Trained as a neurologist before focusing on infectious diseases for most of his career, Farrar will now lead the agency’s science division. “Jeremy will accelerate our efforts to ensure WHO, its Member States and our partners benefit from cutting-edge, life-saving science and innovations,” WHO Director-General Tedros Adhanom Ghebreyesus said in a statement. Swaminathan, who took the job 9 months before COVID-19 emerged, also spent considerable time as one of the public faces of WHO’s pandemic response.
Princeton University health economist Janet Currie says WHO has made an “excellent” choice. “Dr Farrar is a superb scientist who has experience in all of the relevant aspects of the job,” she writes in an email, “from managing a lab in the field to his leadership of the Wellcome Trust.” He also has the political skills, Currie says, “to navigate the competing interests of [WHO’s member states] in order to focus on what the science has to say.”
Farrar spent nearly 2 decades leading a University of Oxford research group, partly funded by Wellcome, at a hospital in Ho Chi Minh City, Vietnam. There, he and his colleagues studied dengue, tuberculosis, typhoid, and other tropical diseases. In 2004, the group also helped identify one of the first patients in an outbreak of H5N1 avian influenza in humans and then studied the clinical characteristics of the disease as well as the impact of oseltamivir, an antiviral drug.

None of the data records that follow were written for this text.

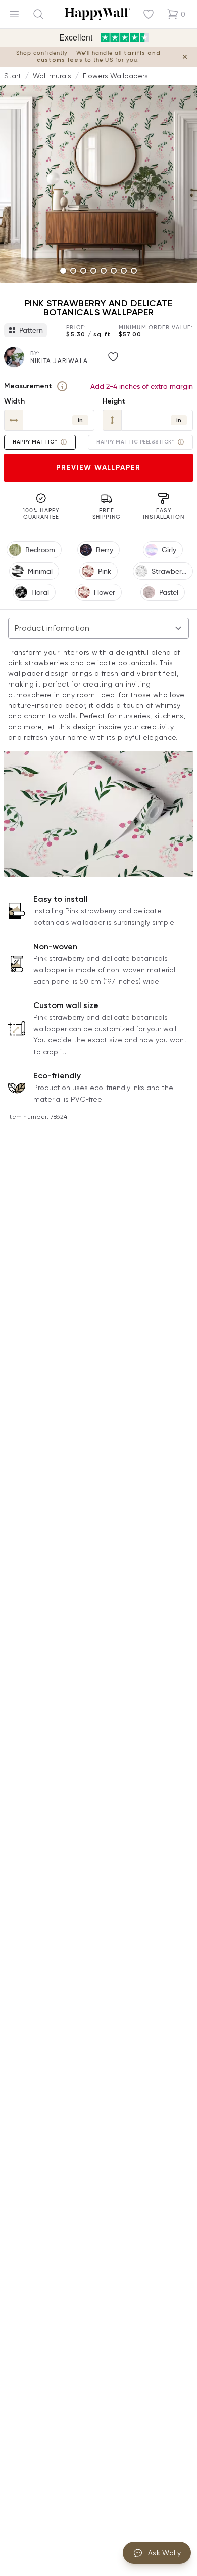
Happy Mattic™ (35, 442)
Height (114, 401)
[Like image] (113, 357)
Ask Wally (164, 2553)
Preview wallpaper (98, 467)
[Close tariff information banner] (185, 57)
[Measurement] (62, 386)
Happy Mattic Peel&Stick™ (135, 442)
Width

During the COVID-19 pandemic, Farrar has been outspoken in his support for measures to reduce transmission of SARS-CoV-2. He served on the U.K. Scientific Advisory Group for Emergencies until late October 2021, frequently criticizing the government when it delayed responding to rising cases with more stringent rules.“COVID will be with us forever. In this sense, the phrase ‘We will have to learn to live with it’ is true,” Farrar told Der Spiegelin a recent interview. At the same, “anything we can do to reduce the transmission is a good thing,” he said. “In the U.K., I’m one of the very few people now still wearing a mask on public transport.”